Exclude every picture. Output verbatim the lines from the one containing "You are a computer-use" to the end of the data.

**Data excerpts**
Start of Block

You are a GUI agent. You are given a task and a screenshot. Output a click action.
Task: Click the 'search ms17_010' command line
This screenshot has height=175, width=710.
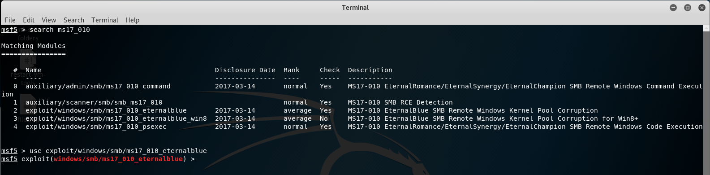pyautogui.click(x=60, y=30)
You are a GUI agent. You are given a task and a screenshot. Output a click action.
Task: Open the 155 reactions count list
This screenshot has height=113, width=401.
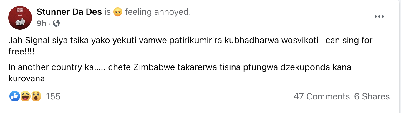53,96
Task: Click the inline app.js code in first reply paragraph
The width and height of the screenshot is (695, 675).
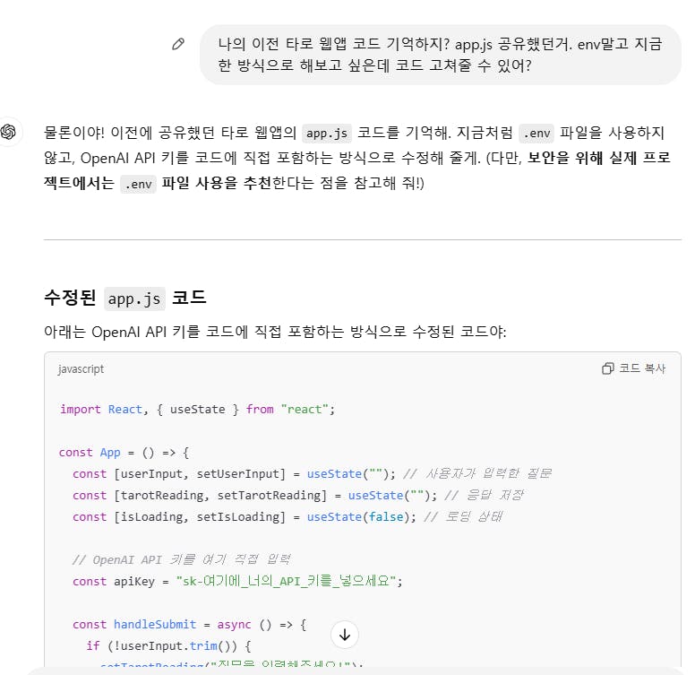Action: click(327, 134)
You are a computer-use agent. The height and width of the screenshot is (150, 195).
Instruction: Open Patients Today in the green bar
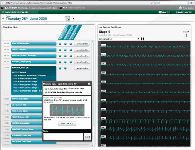point(184,12)
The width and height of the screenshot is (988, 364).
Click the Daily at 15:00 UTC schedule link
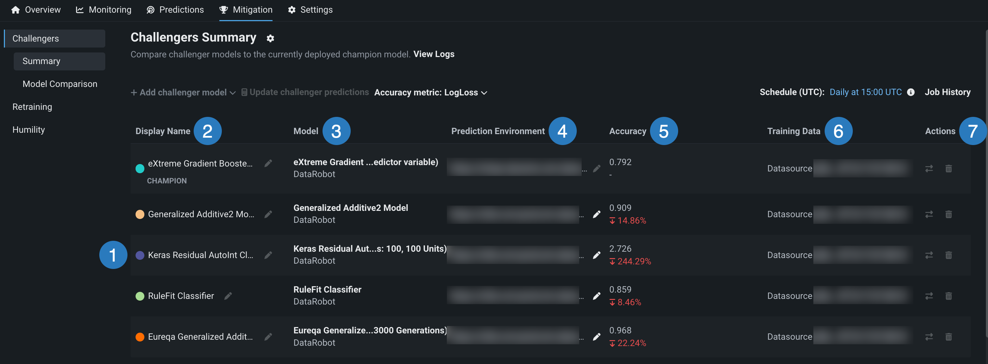(x=865, y=92)
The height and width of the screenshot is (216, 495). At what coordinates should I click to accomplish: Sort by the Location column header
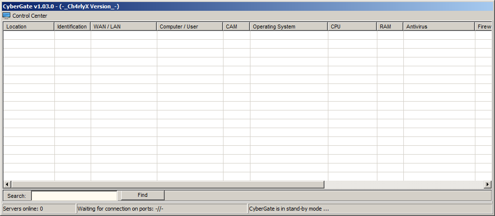click(x=28, y=27)
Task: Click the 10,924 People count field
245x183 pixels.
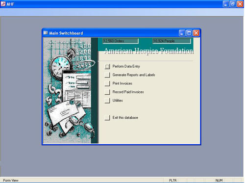Action: (172, 41)
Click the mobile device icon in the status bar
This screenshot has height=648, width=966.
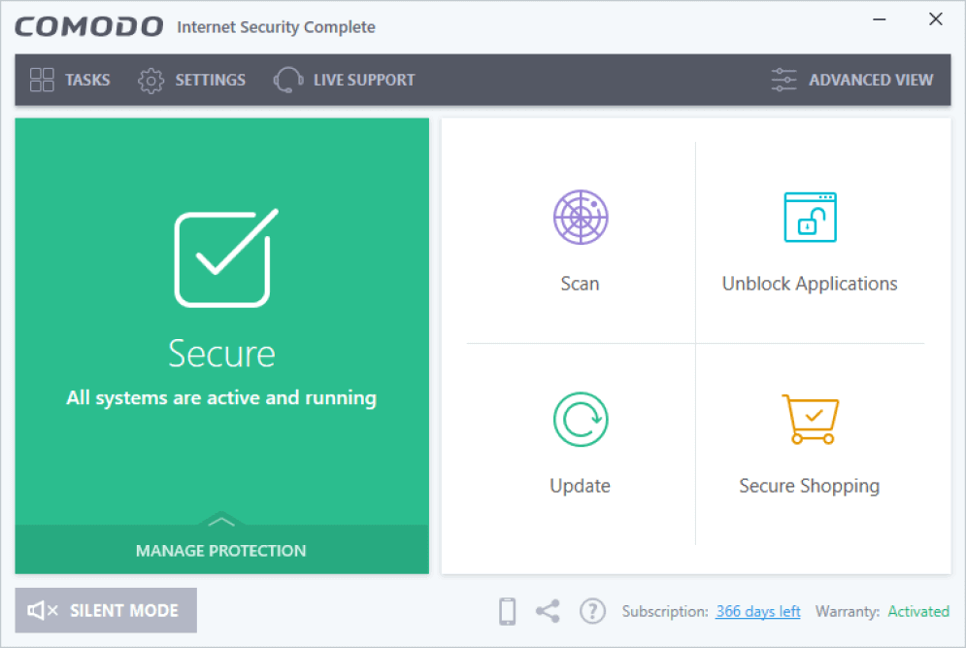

End of Block

**OUTPUT OF THE TASK**
You are a computer-use agent. The height and width of the screenshot is (150, 195).
Instruction: Open Patients Today in the green bar
point(184,12)
The width and height of the screenshot is (988, 364).
Click the Daily at 15:00 UTC schedule link
(x=865, y=92)
The height and width of the screenshot is (216, 495). At what coordinates should I click to accomplish: Sort by the Location column header
click(x=28, y=27)
Task: Click the 10,924 People count field
245x183 pixels.
Action: (172, 41)
Click the mobile device icon in the status bar
This screenshot has height=648, width=966.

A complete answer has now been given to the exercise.